Passengers were told their train's brakes had failed and to brace for impact moments before it crashed into a concrete buffer near Wellington.
KiwiRail has launched an investigation into the derailment at the Melling station near Lower Hutt about 8.10am on Tuesday. The line transports more than 1000 passengers a day to the capital.
One person was taken to hospital with minor cuts and has since been discharged. Another was taken to hospital suffering from shock.
Passenger Ross Moreland told Radio New Zealand's Checkpoint programme he had no idea that anything was wrong until the driver burst into his carriage.
"The driver came out of his cabin and said to brace yourselves, he had no brakes. It took a second to sink in because I actually thought he was joking to start with - and then realised he wasn't. It was quite a hard impact - it was just over in a split second."
Mr Moreland praised the driver's response, saying he was quick to check that passengers were safe and made sure they weren't in danger of being electrocuted by fallen powerlines.
Maggie Hedge was on the platform at the time and told Radio New Zealand's Morning Report programme the first unit of the train was off the rails and in the air.
"It came into the station very, very quickly, Melling is the end of the line, it always comes in slowly, there would have been about 70 people waiting for the train and because the train was coming everybody was standing close to the edge of the platform waiting to get on the train. And It came roaring past, much, much faster, and you just knew it wasn't going to stop."
KiwiRail is reviewing data from the derailed train's black box recorder. Spokesperson Deborah Hume told Checkpoint the driver has told the company the brakes failed to work, but it is not being assumed that this caused the crash.
"You don't always know what's happening until you truly look into the details. Every train comes with a black box. We're downloading the black box and that tells us exactly what does happen - it shows us when the braking was applied, whether it worked correctly."
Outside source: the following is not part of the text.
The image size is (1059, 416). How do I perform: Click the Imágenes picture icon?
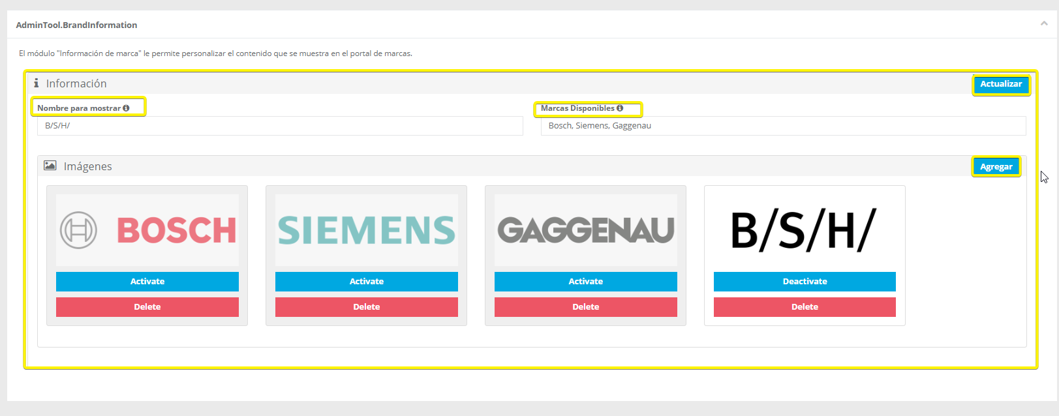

Ms Hume said a similar crash in April 2013 at the Melling station involved something other than driver error or brake failure, but refused to say what.
Both incidents involved one of the recently introduced and Korean-made Matangi trains.
In April last year, KiwiRail said extensive testing showed the brakes were working properly and did not believe there was a need to check the entire fleet. However on Tuesday, it said the remaining Matangi trains would be inspected, though it had no plans to take any others out of service.
The Transport Accident Investigation Commission said a report on the 2013 crash is due in August this year, but no urgent safety problems have been flagged. The commission has three staff investigating the latest crash.
Services on the Melling line have been replaced by buses between Petone and Wellington. The line may re-open on Wednesday.